3. Introduction to the dspeech.STT
To use DSpeech in a Python script, you can import the STT
class and create an instance with the desired models:
from dspeech.stt import STT
handler = STT(model_name="paraformer-zh", vad_model="fsmn-vad", punc_model="ct-punc", emo_model="emotion2vec_plus_large")
transcription = handler.transcribe_file("audio.wav")
print(transcription)
vad_result = handler.vad_file("audio.wav")
print(vad_result)
punctuation_text = handler.punc_result("this is a test")
print(punctuation_text)
emotion_result = handler.emo_classify_file("audio.wav")
print(emotion_result)
4. Introduction to the dspeech.TTS
4.1 Initialization
To initialize the TTS
module, create a TTS
handler object specifying the target device (CPU or GPU) and sample rate for generated audio.
from dspeech import TTS
import torch
tts_handler = TTS(
device="cuda",
target_sample_rate=24000
)
The device
parameter can be set to "cuda" for GPU usage or "cpu" for running on the CPU.
4.2 Basic Voice Cloning
In basic voice cloning, you provide a reference audio and text, and the system generates a new speech that mimics the voice from the reference audio with the content of the provided text.
import torchaudio
ref_audio, sample_rate = torchaudio.load("tests/a.wav")
r = tts_handler.clone(
ref_audio=(ref_audio, sample_rate),
ref_text="Reference text",
gen_text_batches=["Hello, my name is Xiao Ming", "I am an AI", "I can speak Chinese"],
speed=1,
channel=-1,
remove_silence=True,
wave_path="tests/tts_output.wav",
spectrogram_path="tests/tts_output.png",
concat=True
)
Parameters:
ref_audio
: The reference audio in the format (Tensor, int)
or as a file path.
ref_text
: The transcription of the reference audio.
gen_text_batches
: A list of text strings that you want to convert into speech.
speed
: Adjusts the speed of the generated speech (default is 1, for normal speed).
remove_silence
: Option to remove silence from the reference audio (boolean).
wave_path
: Path to save the generated audio file.
spectrogram_path
: Path to save the spectrogram image of the generated audio.
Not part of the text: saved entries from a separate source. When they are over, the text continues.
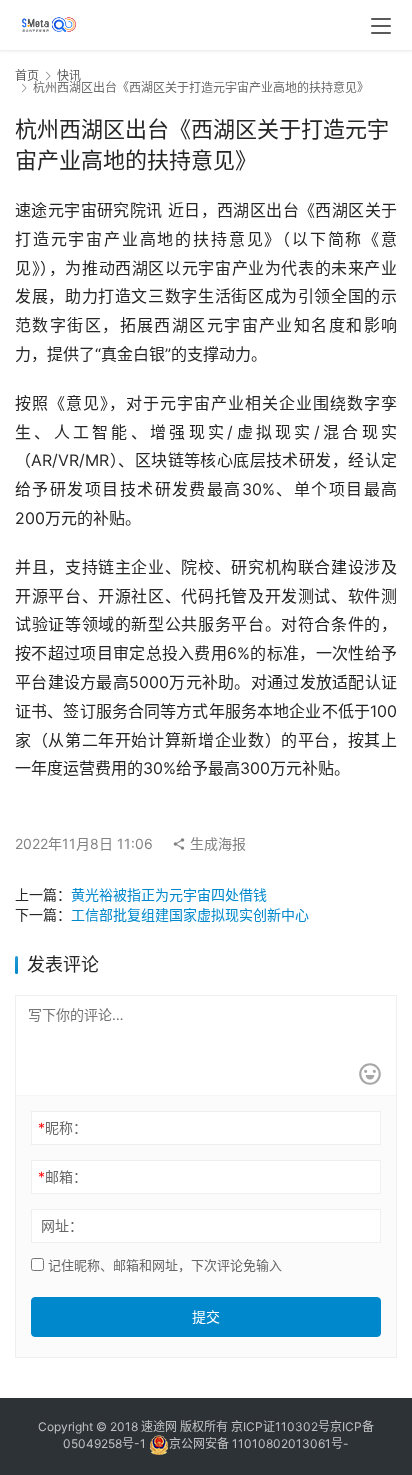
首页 (27, 75)
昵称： (62, 1127)
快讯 (69, 75)
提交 (206, 1316)
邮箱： (62, 1176)
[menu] (381, 26)
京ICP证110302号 (280, 1426)
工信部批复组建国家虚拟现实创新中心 (190, 914)
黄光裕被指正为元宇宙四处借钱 (169, 894)
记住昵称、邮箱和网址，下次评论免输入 (163, 1265)
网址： (62, 1225)
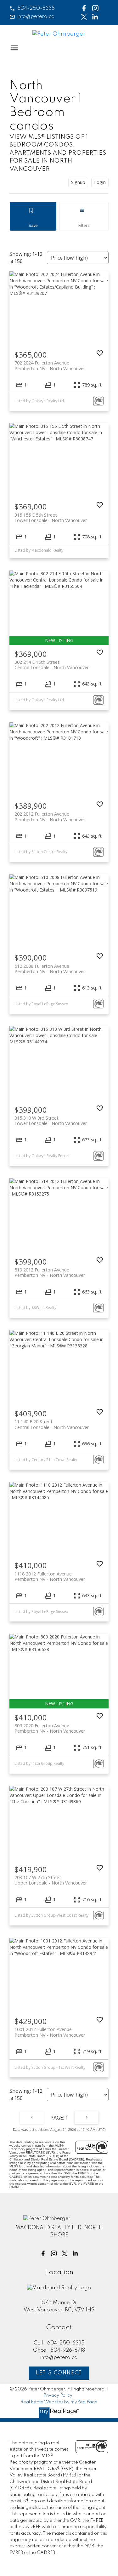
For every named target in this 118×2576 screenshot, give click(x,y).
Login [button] (100, 182)
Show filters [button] (84, 216)
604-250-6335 (36, 8)
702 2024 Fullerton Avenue (49, 365)
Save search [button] (33, 216)
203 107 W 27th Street (50, 1880)
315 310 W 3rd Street (50, 1120)
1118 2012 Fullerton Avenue (49, 1576)
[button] (32, 8)
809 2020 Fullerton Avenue (49, 1728)
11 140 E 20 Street (51, 1424)
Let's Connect (59, 2373)
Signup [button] (78, 182)
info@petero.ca (36, 16)
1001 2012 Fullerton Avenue (49, 2032)
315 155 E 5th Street (50, 517)
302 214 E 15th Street (51, 664)
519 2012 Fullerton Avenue (49, 1272)
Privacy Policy (57, 2395)
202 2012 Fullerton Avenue (49, 816)
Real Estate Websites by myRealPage (59, 2402)
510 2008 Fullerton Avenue (49, 968)
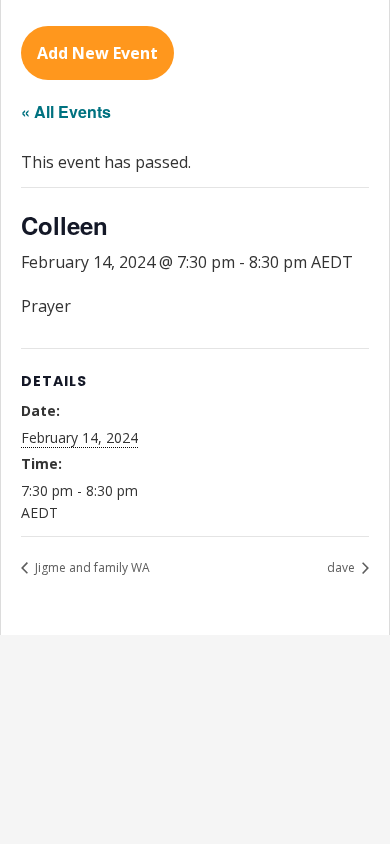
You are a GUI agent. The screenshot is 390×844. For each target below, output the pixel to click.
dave (342, 567)
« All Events (66, 111)
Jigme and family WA (91, 567)
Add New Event (97, 53)
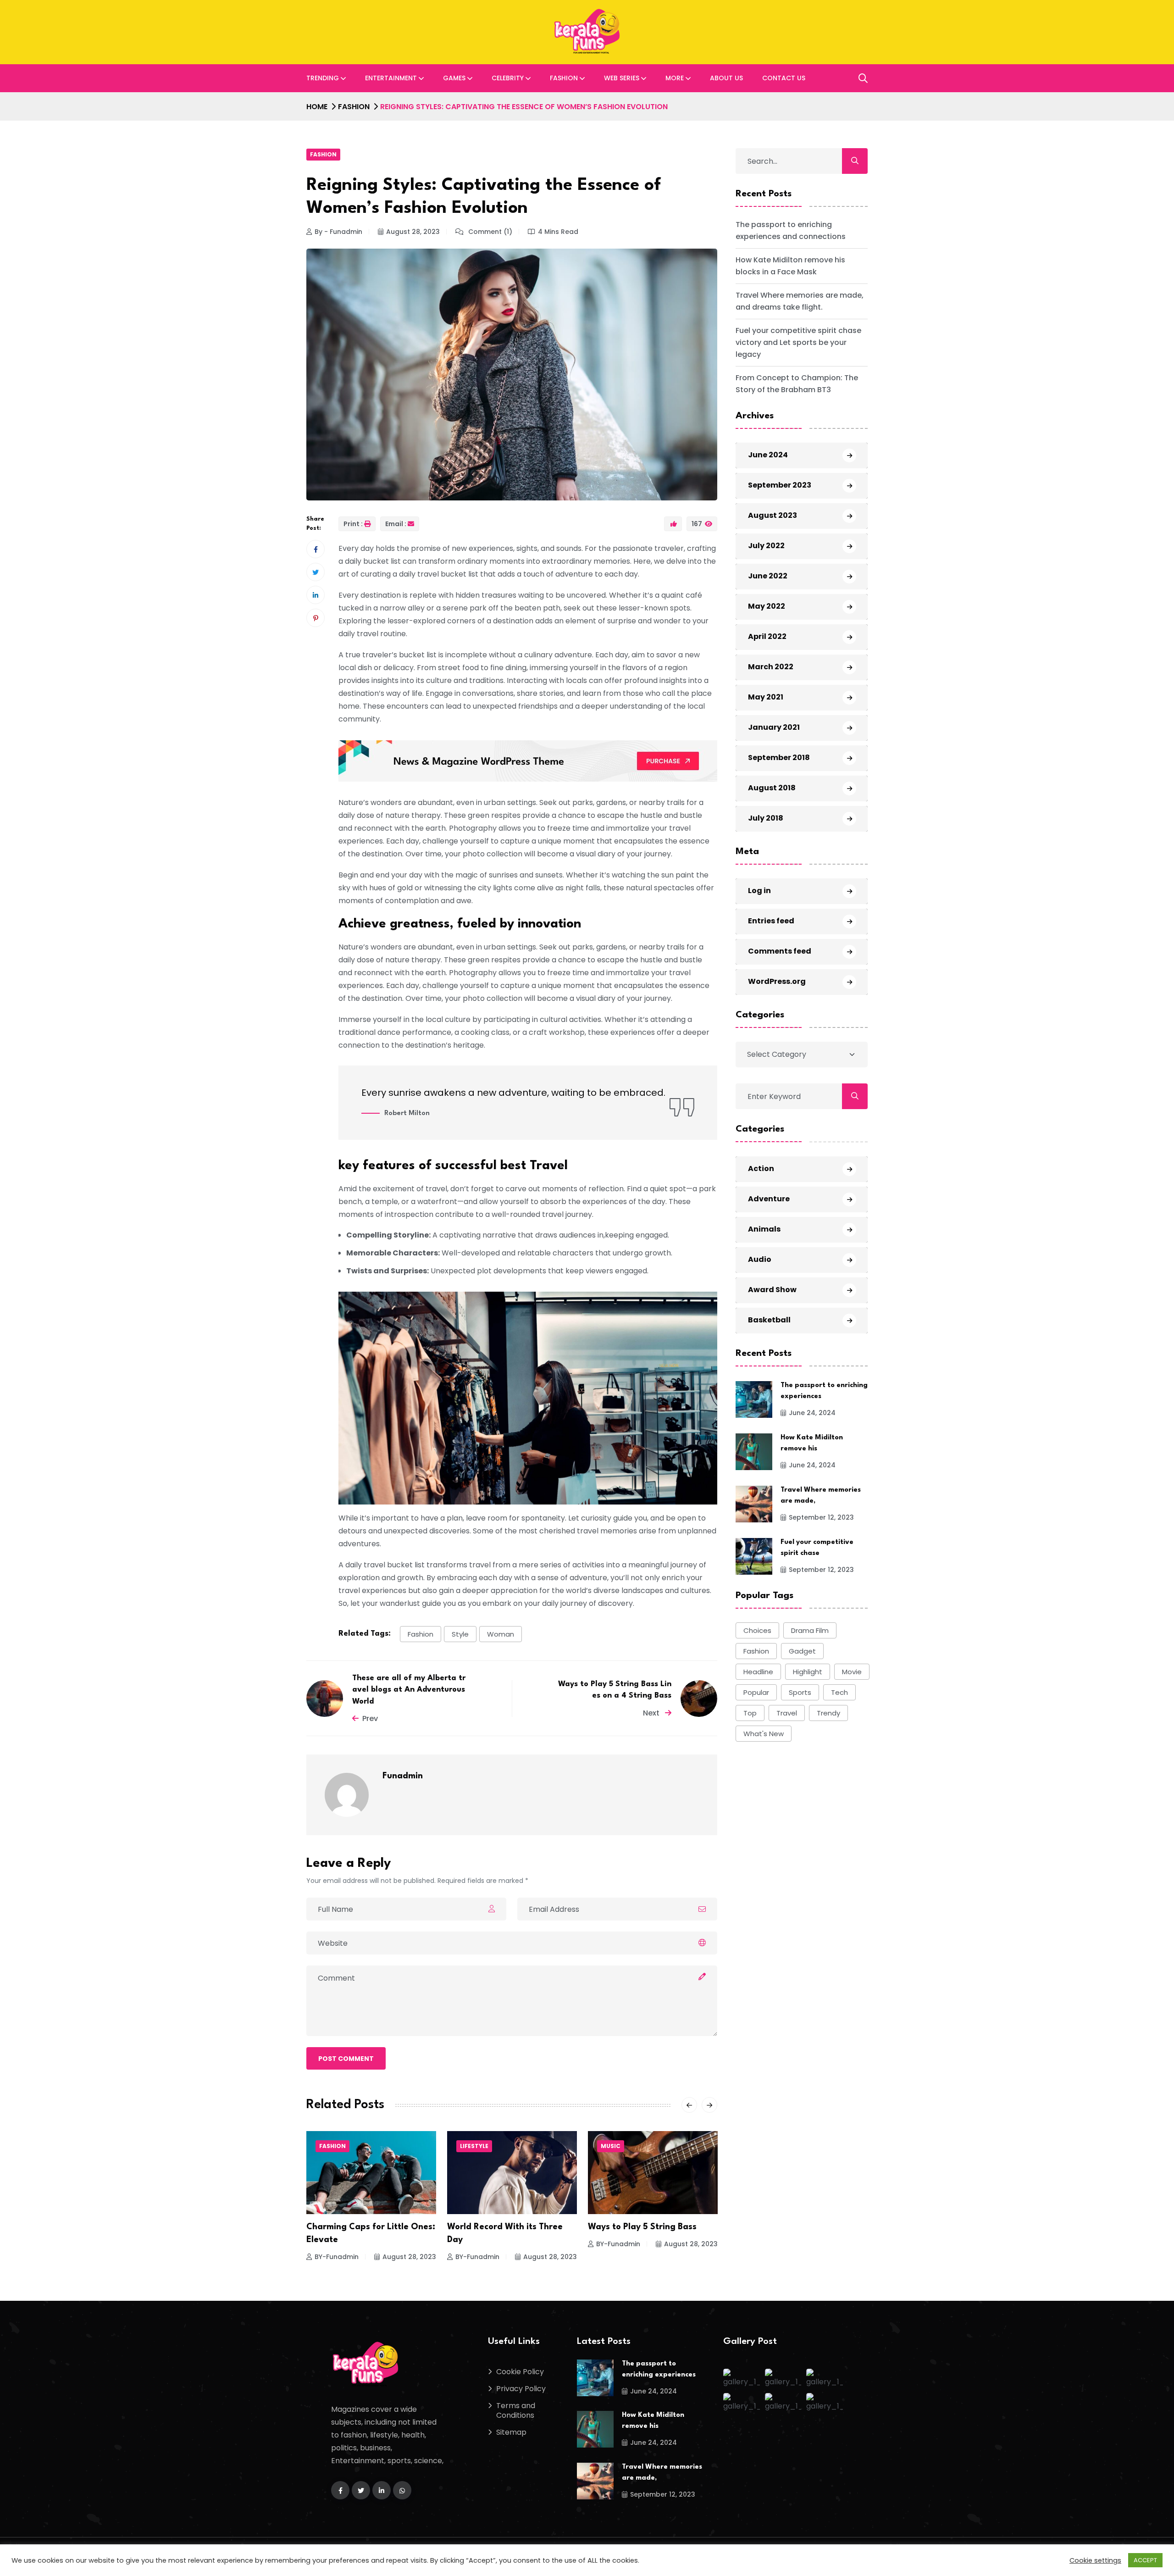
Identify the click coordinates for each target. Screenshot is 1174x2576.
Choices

For complex voice cloning with multiple speakers and emotions, you need to extract speaker information from a directory containing multiple audio files for different speakers and emotions.
The directory should have the following structure:
<path>/
├── speaker1/
│ ├── happy.wav
│ ├── happy.txt
│ ├── neutral.wav
│ ├── neutral.txt
Each subdirectory represents a speaker, and each audio file should have an accompanying text file.
spk_info = tts_handler.get_speaker_info("tests/speaker")
print(spk_info)
This function returns a dictionary of speaker information, which will be used for advanced cloning tasks.
4.4 Voice Cloning with Emotions**
To clone a voice with emotional expressions, you can use the clone_with_emo
method. The generated text should contain emotional markers, e.g., [[zhaosheng_angry]]
, where zhaosheng
is the speaker and angry
is the emotion.
r = tts_handler.clone_with_emo(
gen_text_batches=[
"[[zhaosheng_angry]] How could you talk to me like that? It's too much!",
"[[zhaosheng_whisper]] Be careful, don't let anyone hear, it's a secret.",
"[[zhaosheng_sad]] I'm really sad, things are out of my control."
],
speaker_info=spk_info,
speed=1,
channel=-1,
remove_silence=True,
wave_path="tests/tts_output_emo.wav",
spectrogram_path="tests/tts_output_emo.png"
)
4.5 Multi-Speaker and Multi-Emotion Dialogues
For generating dialogues between multiple speakers with different emotions, make sure the directory tests/speaker
contains subdirectories for each speaker, and the corresponding audio and text files exist for each emotion.
spk_info = tts_handler.get_speaker_info("tests/speaker")
r = tts_handler.clone_with_emo(
gen_text_batches=[
"[[zhaosheng_angry]] How could you talk to me like that? It's too much!",
"[[duanyibo_whisper]] Be careful, don't let anyone hear, it's a secret.",
"[[zhaosheng_sad]] I'm really sad, things are out of my control."
],
speaker_info=spk_info,
speed=1,
channel=-1,
remove_silence=True,
wave_path="tests/tts_output_emo.wav",
spectrogram_path="tests/tts_output_emo.png"
)
This method will generate a single audio file containing speech from multiple speakers with different emotional expressions.
4.6 Output Files**
- Wave Path (
wave_path
): Specifies where to save the generated audio output. If concat=True
, all gen_text_batches
will be concatenated into one audio file.
- Spectrogram Path (
spectrogram_path
): Specifies where to save the spectrogram image of the generated speech. This is useful for visual analysis of the audio.
Command-line Interface
DSpeech provides a command-line interface for quick and easy access to its functionalities. To see the available commands, run:
dspeech help
DSpeech: A Command-line Speech Processing Toolkit
Usage: dspeech
Commands:
transcribe Transcribe an audio file
vad Perform VAD on an audio file
punc Add punctuation to a text
emo Perform emotion classification on an audio file
Options:
--model Model name (default: sensevoicesmall)
--vad-model VAD model name (default: fsmn-vad)
--punc-model Punctuation model name (default: ct-punc)
--emo-model Emotion model name (default: emotion2vec_plus_large)
--device Device to run the models on (default: cuda)
--file Audio file path for transcribing, VAD, or emotion classification
--text Text to process with punctuation model
--start Start time in seconds for processing audio files (default: 0)
--end End time in seconds for processing audio files (default: end of file)
--sample-rate Sample rate of the audio file (default: 16000)
Example: dspeech transcribe --file audio.wav
Usage Examples
- Transcribe an audio file:
dspeech transcribe --file audio.wav
- Perform VAD on an audio file:
dspeech vad --file audio.wav
- Add punctuation to a text:
dspeech punc --text "this is a test"
- Perform emotion classification on an audio file:
dspeech emo --file audio.wav
License
DSpeech is licensed under the MIT License. See the LICENSE file for more details.